17/08/2016 tarihli Avrupa Birliği Uyum Komisyonu

ALİ ŞEKER (İstanbul) – Şimdi, biliyorsunuz, bu 15 Temmuz darbe girişiminden hemen sonra Mecliste 4 parti birleşti, bir bildiriye imza attı. Sonraki toplantılara davet edilmedi HDP.

BAŞKAN – Hangi toplantıları kastediyorsunuz?

ALİ ŞEKER (İstanbul) – İşte, Cumhurbaşkanı tarafından davet…

BAŞKAN – Şimdi, onun gerekçesini Sayın Cumhurbaşkanımız izah etti.

ALİ ŞEKER (İstanbul) – Anayasa Komisyonuyla ilgili davetler…

BAŞKAN – Bakın, orada bunları başka platformda…

ALİ ŞEKER (İstanbul) – Yani, bir dışlanma var, bu dışlanmanın Türkiye’ye faydası yok.

BAŞKAN – Şimdi, dışlanma… Bakın, insanın bir kendini dışlaması var bir karşı taraftan dışlanma var. Şimdi, siz eğer burada sokağa çıkanları DAEŞ, IŞİD mantığıyla nitelendirirseniz, zaten burada kendinizi ne kadar dışladığınızı gösterirsiniz. O insanlar aynı zamanda sizin de hayatınızı kurtardı. Yani, darbenin mantığına baktığınızda, eğer darbe olsaydı belki önce bizi asacaklardı ama 2’nci sırada sizi asacaklardı. CHP ile MHP’yi ayrı tutuyorum şimdilik orada ama bir sıralamaya koyduğumuzda…

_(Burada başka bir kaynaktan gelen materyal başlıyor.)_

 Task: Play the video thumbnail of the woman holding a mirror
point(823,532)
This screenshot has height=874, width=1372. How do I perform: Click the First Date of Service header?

ALİ ŞEKER (İstanbul) – Bütün darbeler sola karşı yapılmıştır, tarihte de bu böyledir, rahat olun yani o konuda.

BAŞKAN – Veya şöyle olabilirdi: Belki önce HDP’lileri asardı, belki sonra, 2’nci sıra AK PARTİ’ye gelirdi. Şimdi, orada sizin için de aynı zamanda sokağa çıkmış… Çünkü, orada her insan çıktı sokağa.

ALİ ŞEKER (İstanbul) – Her insan çıktı…

BAŞKAN – Yani, her görüşten, sadece sağcı-solcu falan ayrımı yapmadan… Ama siz bu insanlara şimdi DAEŞ, IŞİD mantığıyla, o gözle bakıp böyle bir nitelendirme yaparsanız…

ALİ ŞEKER (İstanbul) – Ama, kendinizi de bu konu üzerinden haklı görmek durumu doğru bir yaklaşım değil.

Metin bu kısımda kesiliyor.